O uso descrito em b), com o verbo no pretérito imperfeito do indicativo, é também referido no Dicionário de Verbos e Regimes (1947), do gramático brasileiro Francisco Fernandes, que observa: «Às vezes costuma-se introduzir a preposição a entre o verbo ir e o infinitivo: "Ia a sair, quando lhe lembrou a morte e pediu ao Florindo que lhe escrevesse duas linhas".»

Pergunta:

Como devemos escrever em português o nome dos mercados cobertos tipicamente árabes: "souk", "souq", ou "suque"? E como pluralizar a palavra?

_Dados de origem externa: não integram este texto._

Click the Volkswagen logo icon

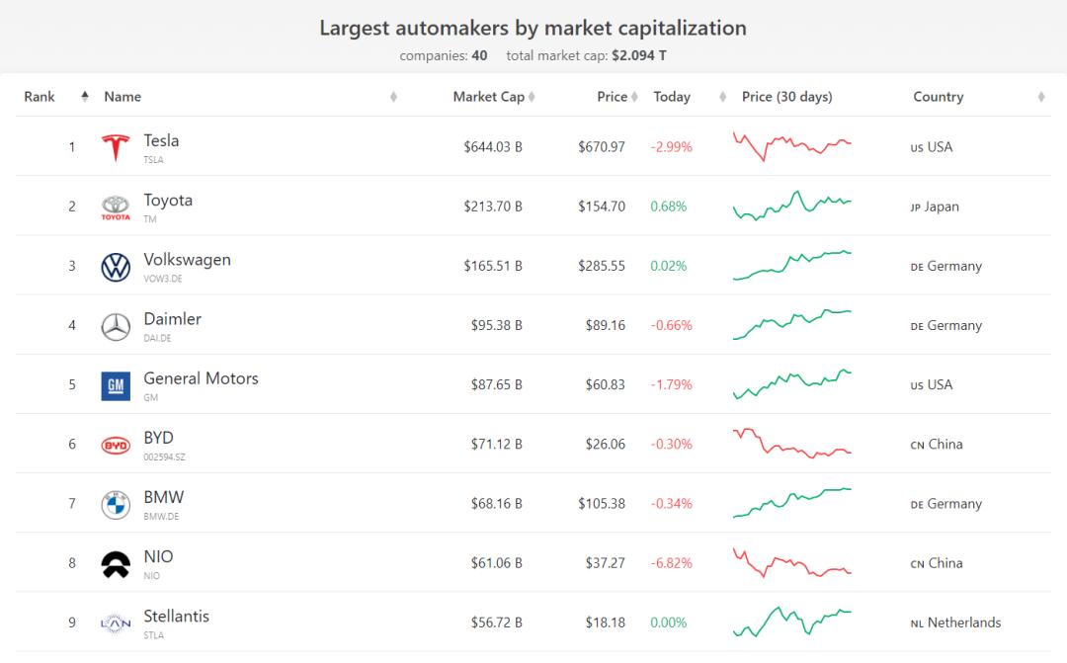pyautogui.click(x=116, y=267)
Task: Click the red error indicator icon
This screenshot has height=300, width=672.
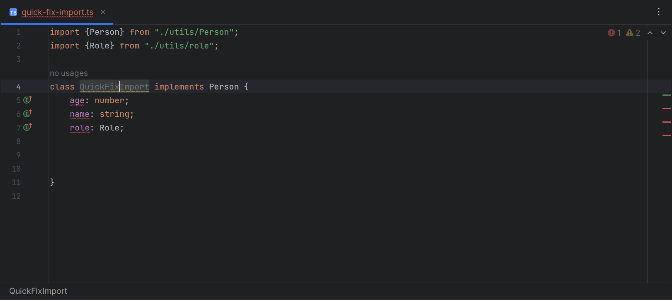Action: pyautogui.click(x=611, y=33)
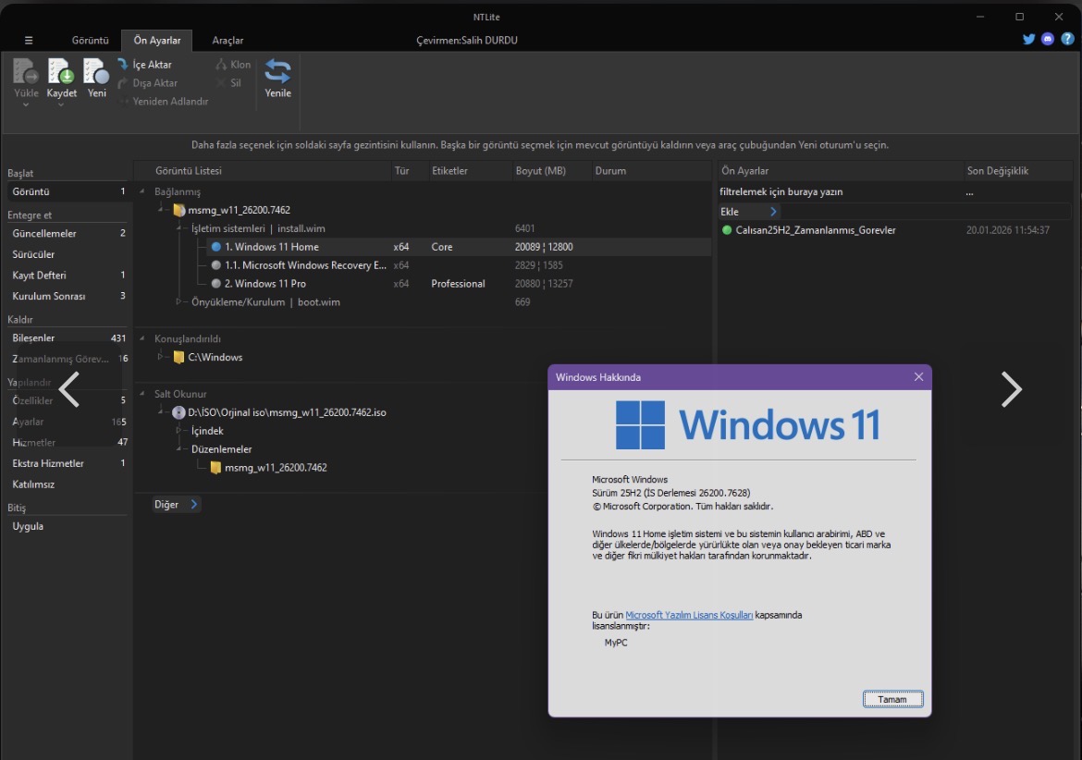Image resolution: width=1082 pixels, height=760 pixels.
Task: Click the Yenile refresh icon
Action: point(277,72)
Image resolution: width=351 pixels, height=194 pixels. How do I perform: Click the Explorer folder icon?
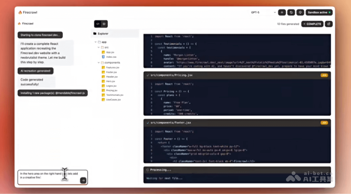point(95,34)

[...] [E]ncontrei no dicionário da Porto Editora o substantivo soco, com a seguinte definição: «Moçambique: mercado; feira; centro comercial», e com etimologia apontada ao suaíli soko. Será possível que estejam relacionados?

Um muito obrigado.

Resposta:

Tendo em conta a forma francesa souk e as inglesas souk, suk, sukh e suq, todas elas grafias estranhas ao português, pode criar-se suque, cujo plural será suques. Quanto a soco (homónima de soco, «murro»), confirmo que a palavra se regista como o mesmo que «mercado; feira; centro comercial», em relação ao português de Moçambique. Deve, porém, ficar a ressalva de que as formas portuguesas aqui mencionadas ou são neológicas ou têm uso apenas numa variedade do português, sem tradição lexicográfica noutras variedades. O que aqui se apresenta são, portanto, formas legítimas sem uso efetivo que as enraíze de algum modo na língua.

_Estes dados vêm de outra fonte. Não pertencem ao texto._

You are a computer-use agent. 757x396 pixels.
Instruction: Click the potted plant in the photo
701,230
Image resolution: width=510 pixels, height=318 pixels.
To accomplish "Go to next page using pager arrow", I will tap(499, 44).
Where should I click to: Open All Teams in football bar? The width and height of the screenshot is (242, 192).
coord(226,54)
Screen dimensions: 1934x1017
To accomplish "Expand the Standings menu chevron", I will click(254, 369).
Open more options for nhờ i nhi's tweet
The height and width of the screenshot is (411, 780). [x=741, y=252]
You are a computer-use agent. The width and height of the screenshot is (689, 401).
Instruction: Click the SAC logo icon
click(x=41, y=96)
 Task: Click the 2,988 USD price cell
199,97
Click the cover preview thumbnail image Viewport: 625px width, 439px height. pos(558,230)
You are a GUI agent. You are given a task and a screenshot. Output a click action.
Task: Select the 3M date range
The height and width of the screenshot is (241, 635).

É também de sublinhar que, em português, o árabe suq deu origem a açougue, cuja evolução semântica lhe impede a possibilidade de servir como equivalente das formas estrangeiras já mencionadas: açougue significa hoje «estabelecimento onde se vende carne», e, sendo assim, a palavra é usada no Brasil como o mesmo que talho.

Pergunta:

Uma vez que a palavra pixel entrou já no vocabulário português por via da informática e da digitalização e electrónica, é legítimo criar a palavra "pixelar" como verbo e conjugá-lo pelo menos nalgumas pessoas e no infinitivo – a acção de transformar em píxeis?

Resposta:

É possivel formar o verbo que se refere na pergunta, mas os dicionários já registam pixelizar, o que, por se tratar de forma legítima, dá primazia sobre pixelar.

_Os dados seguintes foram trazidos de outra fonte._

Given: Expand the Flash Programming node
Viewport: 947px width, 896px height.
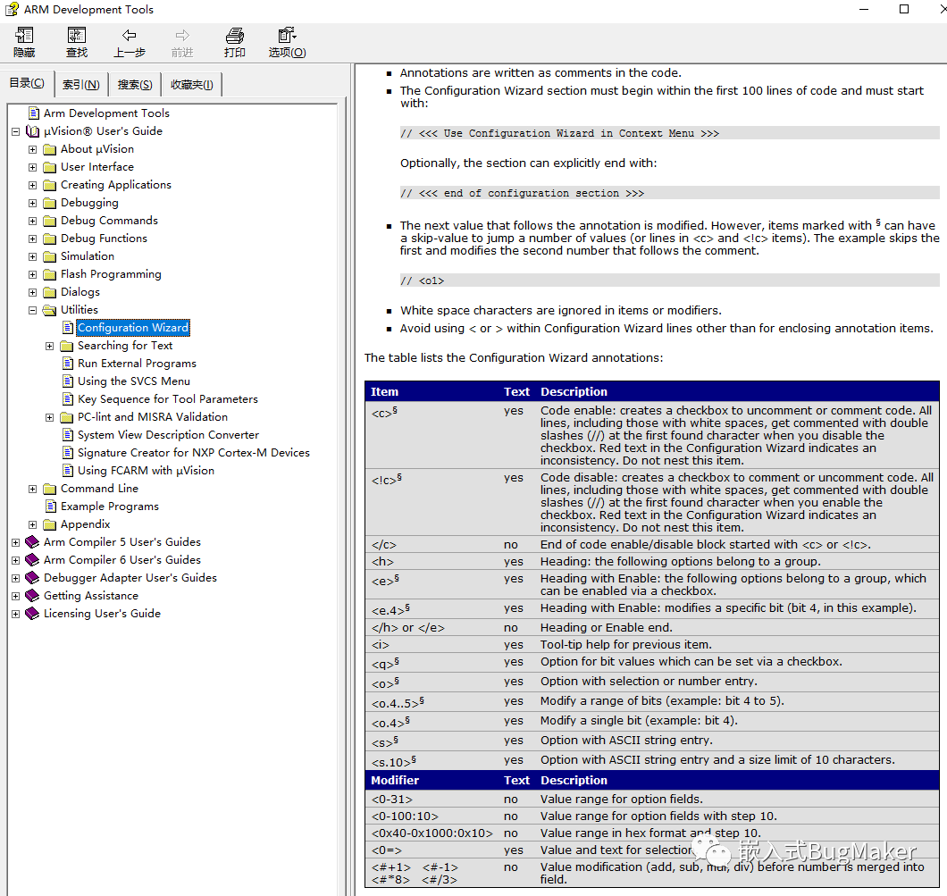Looking at the screenshot, I should pyautogui.click(x=33, y=274).
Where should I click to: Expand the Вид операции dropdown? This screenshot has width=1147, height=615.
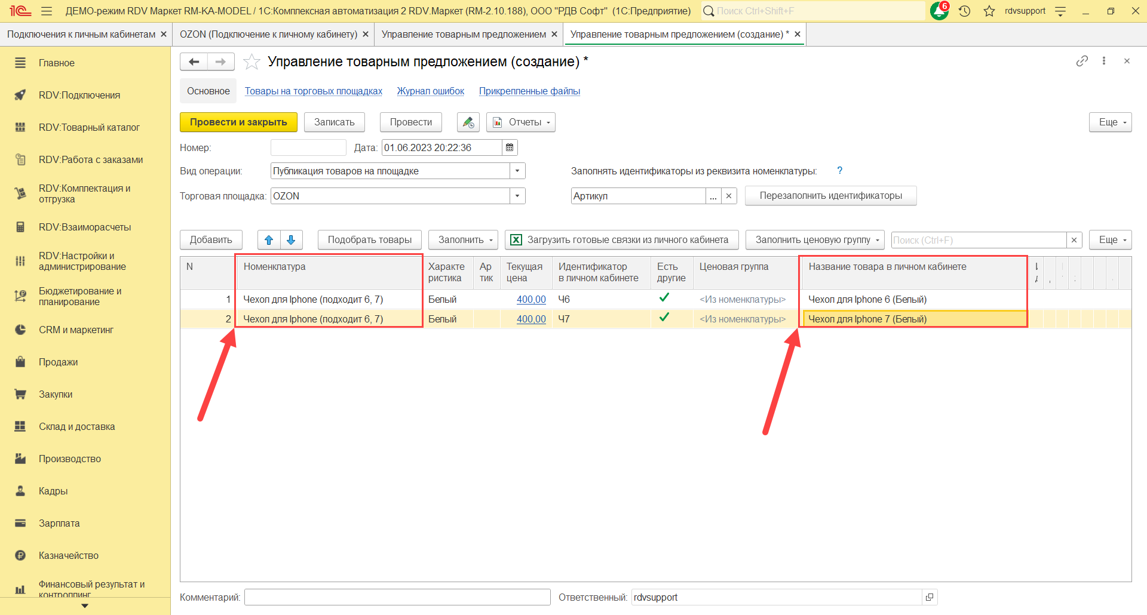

O dicionário da Porto Editora regista pixelizar, que poderia ser sinónimo, mas que o dicionário define de outro modo: «tornar difícil perceber (parte de uma imagem), ampliando-a muito de forma a causar a sua distorção.» O Dicionário Priberam da Língua Portuguesa também regista pixelizar e pixelização, atribuindo a este substantivo a seguinte aceção: «Visualização de quadrados numa imagem digital, para criar determinado efeito visual ou por causa de um aumento excessivo da imagem relativamente à sua resolução.» Dir-se-ia, portanto, que o Dicionário Priberam legitima pixelizar como o verbo que a consulente procura. Refira-se que pixelar pode eventualmente ocorrer em português por influência do espanhol, língua em que também existe forma verbal igual, pixelar (igualmente se regista pixelear). Apesar do estreito parentesco entre o português e o espanhol, até é plausível que o pixelar português se tenha formado autonomamente. Mesmo assim, se já temos pixelizar, que está bem formada e é, portanto, legítima, parece necessário tomar em atenção o facto, dando prioridade à forma já registada.

Pergunta:

A grafia correta é quatrilhão, ou quadrilhão? São sinônimos?

Resposta:

A palavra em questão tem várias formas, todas legítimas e todas registadas, por exemplo, pelo Dicionário Houaiss: quatrilião, quadrilião, quatrilhão, quadrilhão. De todas estas formas, a mais referida por gramáticas e dicionários é quatrilião.

Cf.  Milhões, Mil milhões, Biliões ou Triliões? Esclareça a confusão!

Pergunta:

Gostaria de saber se a palavra coirmandade existe e se se escreve sem o hífen, de acordo com as novas regras ortográficas.

Obrigada.

Resposta:

Aceita-se a palavra coirmandade como o mesmo que geminação, em referência a um acordo de cooperação entre duas cidades. A palavra não apresenta hífen, tal como não tem agora a palavra coirmão, no contexto do novo acordo ortográfico.